The Nine-Tails. The beast that had attacked the village seven years ago, killed hundreds, nearly destroyed everything. It was inside him. Had always been inside him. The chakra control problems, the red energy, the foreign presence he sometimes felt—all of it made terrible sense now.
"He's a monster wearing human skin," Mizuki continued with cruel satisfaction. "A weapon the Fourth Hokage created by sealing the fox into an infant. You're not human, Naruto. You're a container. A cage. And everyone who knows the truth hates you for—"
The slap that cut him off came from Iruka, who'd dragged himself close enough to strike despite his wounds. "Shut up. You don't know anything."
"Iruka-sensei..." Naruto's voice was small, broken. "Is it true? The Nine-Tails is really inside me? Is that why my chakra keeps—"
"Yes." Iruka's honesty was gentle but unflinching. "The Fourth Hokage sealed the Nine-Tails inside you when you were a newborn. But Naruto, listen to me. You are not the Nine-Tails. You're the cage that contains it, yes, but you're also Naruto—my student, the boy who never gives up, who protects his friends, who works harder than anyone I've ever taught. The beast is inside you, but it doesn't define you."
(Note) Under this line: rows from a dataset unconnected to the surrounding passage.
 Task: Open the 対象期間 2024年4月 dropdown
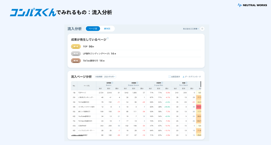(105, 77)
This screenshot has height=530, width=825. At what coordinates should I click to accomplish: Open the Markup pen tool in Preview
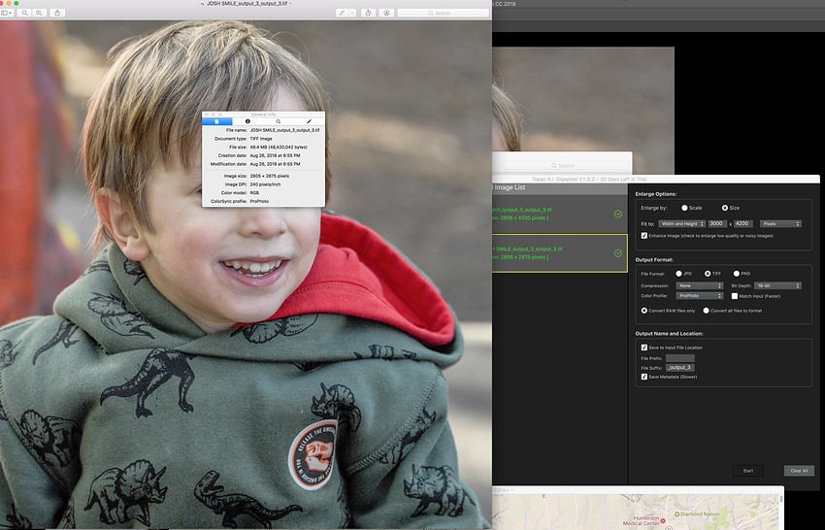(343, 13)
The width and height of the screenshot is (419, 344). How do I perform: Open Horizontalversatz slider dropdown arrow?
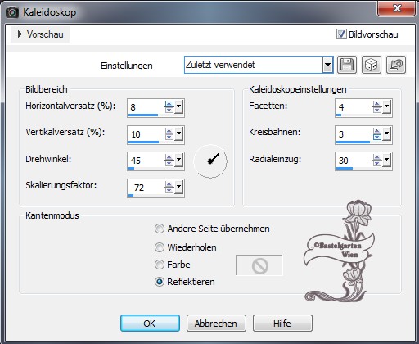click(179, 106)
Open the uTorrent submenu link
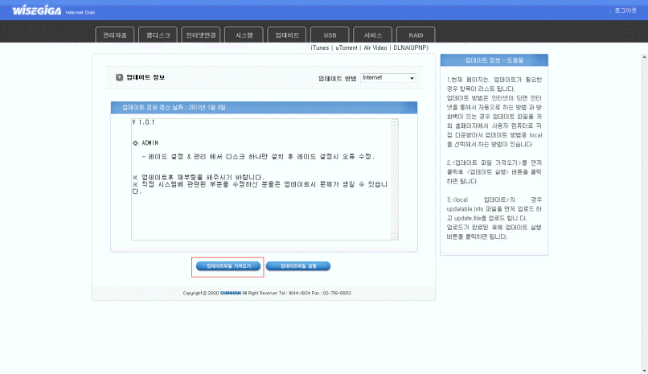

"But everyone knows? Everyone hates me because of it?"
"Some know. Most don't—it's been kept secret to protect you. And those who do know... their feelings are complicated. Fear, yes. But also gratitude that you carry this burden so they don't have to. And anyone worth your time recognizes that you're a person, not just a container."
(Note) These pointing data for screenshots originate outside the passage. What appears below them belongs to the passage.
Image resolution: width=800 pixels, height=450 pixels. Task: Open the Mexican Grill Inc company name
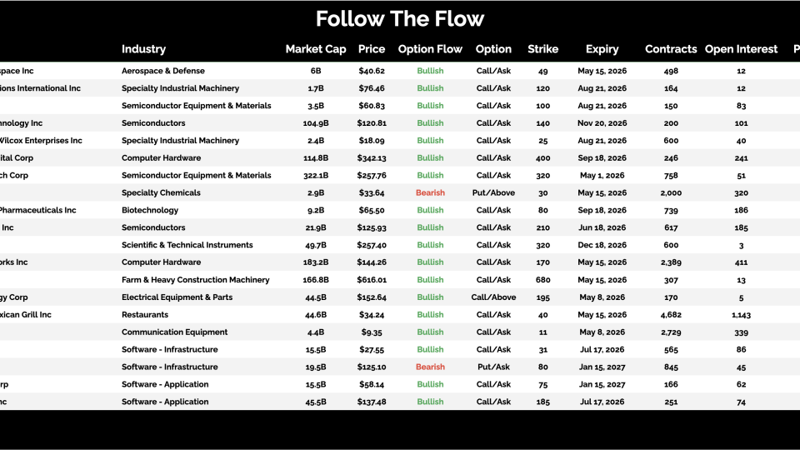point(25,315)
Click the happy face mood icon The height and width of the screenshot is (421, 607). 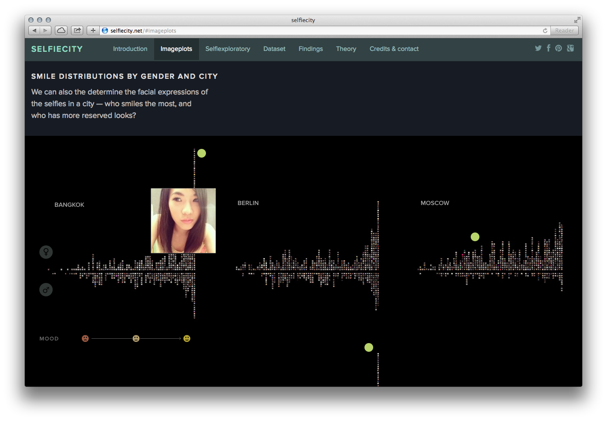(x=187, y=338)
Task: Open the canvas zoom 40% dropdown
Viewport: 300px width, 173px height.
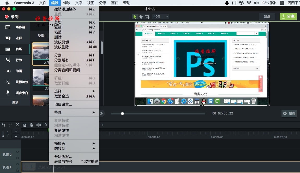Action: [x=160, y=17]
Iruka reached up with trembling fingers and untied his forehead protector—the metal plate bearing the Hidden Leaf symbol that marked him as a shinobi of Konohagakure. "Naruto Sarutobi. You stole a forbidden scroll, yes. But you also learned an A-rank technique in hours, defeated a traitor chūnin, and saved both me and the scroll from being stolen. You've shown courage and skill beyond any Academy student I've taught."
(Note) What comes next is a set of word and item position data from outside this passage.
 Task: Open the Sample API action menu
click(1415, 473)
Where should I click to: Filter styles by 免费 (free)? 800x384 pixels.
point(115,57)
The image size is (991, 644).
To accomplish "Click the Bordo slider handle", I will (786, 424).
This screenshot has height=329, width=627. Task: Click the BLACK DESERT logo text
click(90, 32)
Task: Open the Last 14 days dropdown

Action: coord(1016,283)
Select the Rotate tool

He pressed the forehead protector into Naruto's hands. "I'm graduating you early. First in your class. This is yours now. Wear it with pride."
"But the Nine-Tails—"
"Is a burden you carry," Iruka said firmly. "Not who you are. Never forget that distinction. The beast is inside you, but you are Naruto. And Naruto is someone I'm proud to call my student."
As ANBU operatives arrived in response to the chakra flares and combat, as Mizuki was dragged away unconscious and Iruka was rushed to medical treatment, as Hiruzen materialized with an expression caught between fury at the theft and profound relief that Naruto was alive, Naruto sat in the clearing holding the forehead protector and feeling his entire understanding of himself fracture and reform.
He was a jinchūriki. A container. A cage for a demon that had nearly destroyed his home.
But he was also a genin now. A shinobi. Someone strong enough to protect others despite the beast within.
The contradiction would take years to fully resolve. But tonight, exhausted and injured and reeling from revelations that would shape the rest of his life, Naruto made a choice.
The Nine-Tails was part of him. But it wouldn't define him.
He would define himself through his actions, his choices, his determination to protect the people who'd seen him as Naruto rather than just as the fox's container.
Starting with tomorrow, when he'd face his classmates wearing this forehead protector and prove that cages could become shinobi just as surely as anyone else.
The beast was inside him. But Naruto was so much more than its cage.
That truth, more than anything else, would carry him forward into whatever trials lay ahead.